FAQ

What types of sequences does ClustKIT support?

ClustKIT currently supports protein sequences in FASTA or FASTQ format.

How does ClustKIT differ from CD-HIT or MMseqs2?

CD-HIT and MMseqs2 use greedy, centroid-based clustering: a sequence either joins an existing cluster or becomes a new centroid. This works well at high identity thresholds but loses sensitivity at low thresholds (30-50%) because results depend on sequence processing order. ClustKIT builds a sparse similarity graph from Smith-Waterman alignments and partitions it with Leiden community detection, which optimizes a global modularity objective. This produces well-connected clusters regardless of input order.

When should I use Leiden vs. connected components vs. greedy?

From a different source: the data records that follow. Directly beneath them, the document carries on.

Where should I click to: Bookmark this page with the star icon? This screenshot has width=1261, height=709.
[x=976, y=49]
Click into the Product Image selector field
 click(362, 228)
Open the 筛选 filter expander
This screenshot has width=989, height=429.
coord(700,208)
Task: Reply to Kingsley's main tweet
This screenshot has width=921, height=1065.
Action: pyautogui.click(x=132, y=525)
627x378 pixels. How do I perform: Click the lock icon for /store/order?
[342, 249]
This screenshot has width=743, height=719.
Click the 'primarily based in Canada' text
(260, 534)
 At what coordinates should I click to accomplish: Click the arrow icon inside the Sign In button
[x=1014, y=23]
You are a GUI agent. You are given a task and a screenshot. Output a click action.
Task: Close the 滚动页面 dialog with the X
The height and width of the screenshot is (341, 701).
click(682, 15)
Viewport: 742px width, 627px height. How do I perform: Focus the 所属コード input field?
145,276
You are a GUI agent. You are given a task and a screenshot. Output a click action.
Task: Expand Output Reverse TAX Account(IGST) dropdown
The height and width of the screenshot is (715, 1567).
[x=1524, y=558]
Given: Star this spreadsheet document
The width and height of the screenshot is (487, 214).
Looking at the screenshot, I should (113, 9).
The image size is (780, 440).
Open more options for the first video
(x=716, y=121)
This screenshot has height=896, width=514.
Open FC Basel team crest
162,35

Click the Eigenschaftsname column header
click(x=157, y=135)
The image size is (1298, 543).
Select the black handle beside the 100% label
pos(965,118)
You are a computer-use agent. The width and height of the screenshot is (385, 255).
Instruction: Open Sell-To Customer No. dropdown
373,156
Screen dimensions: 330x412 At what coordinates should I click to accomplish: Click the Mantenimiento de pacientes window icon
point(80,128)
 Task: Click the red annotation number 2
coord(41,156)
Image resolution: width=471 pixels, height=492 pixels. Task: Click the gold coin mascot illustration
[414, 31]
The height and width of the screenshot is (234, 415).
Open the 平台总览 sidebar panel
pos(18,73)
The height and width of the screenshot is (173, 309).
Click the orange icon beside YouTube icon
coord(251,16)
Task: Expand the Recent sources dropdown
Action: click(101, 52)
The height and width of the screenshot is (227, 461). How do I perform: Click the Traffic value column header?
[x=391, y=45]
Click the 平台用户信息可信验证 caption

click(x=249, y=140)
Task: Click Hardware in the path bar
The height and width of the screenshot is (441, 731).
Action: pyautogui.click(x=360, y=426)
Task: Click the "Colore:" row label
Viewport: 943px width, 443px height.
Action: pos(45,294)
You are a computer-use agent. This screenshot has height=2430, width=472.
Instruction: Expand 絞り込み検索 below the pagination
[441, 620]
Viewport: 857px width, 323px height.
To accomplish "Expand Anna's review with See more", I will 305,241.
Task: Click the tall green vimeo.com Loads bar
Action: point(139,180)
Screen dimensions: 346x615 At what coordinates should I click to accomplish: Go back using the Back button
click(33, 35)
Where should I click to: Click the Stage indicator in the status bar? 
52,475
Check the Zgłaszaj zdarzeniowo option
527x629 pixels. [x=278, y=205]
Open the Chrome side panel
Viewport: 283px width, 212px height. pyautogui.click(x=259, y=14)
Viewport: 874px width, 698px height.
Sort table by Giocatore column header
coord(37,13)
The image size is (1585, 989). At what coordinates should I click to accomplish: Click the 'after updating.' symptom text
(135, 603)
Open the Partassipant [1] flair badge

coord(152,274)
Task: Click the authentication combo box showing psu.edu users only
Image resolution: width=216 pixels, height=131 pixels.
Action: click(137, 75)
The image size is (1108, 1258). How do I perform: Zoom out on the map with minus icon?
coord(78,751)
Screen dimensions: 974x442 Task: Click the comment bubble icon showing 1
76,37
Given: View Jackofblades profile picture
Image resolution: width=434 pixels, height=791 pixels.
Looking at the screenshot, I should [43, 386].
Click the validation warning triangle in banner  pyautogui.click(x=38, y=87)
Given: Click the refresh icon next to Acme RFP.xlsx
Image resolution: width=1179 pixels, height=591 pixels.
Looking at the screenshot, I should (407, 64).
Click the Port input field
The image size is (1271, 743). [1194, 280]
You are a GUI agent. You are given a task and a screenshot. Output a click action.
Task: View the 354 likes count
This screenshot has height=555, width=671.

Leiden (default) is recommended for low-to-medium identity thresholds (t <= 0.5) where it significantly outperforms greedy methods. At high identity thresholds (t >= 0.7), all three methods perform comparably. Connected components is the fastest but may merge distinct families through transitive connections. Greedy is familiar if you are transitioning from CD-HIT.

Do I need a GPU?

No. GPU acceleration is optional and provides the greatest benefit for large datasets at low identity thresholds, where the alignment phase dominates runtime. For most use cases, multi-threaded CPU execution is sufficient.

How much memory does ClustKIT require?

Memory usage depends primarily on the number of candidate pairs after LSH filtering, not the raw number of sequences. For a dataset of 500,000 sequences at t = 0.7, peak memory is typically under 8 GB with default settings.

I am having trouble installing ClustKIT, what should I do?

Please install ClustKIT using a virtual environment as directed in the installation instructions. If you are still running into issues after installing in a virtual environment, please open an issue on GitHub or contact the developer via email.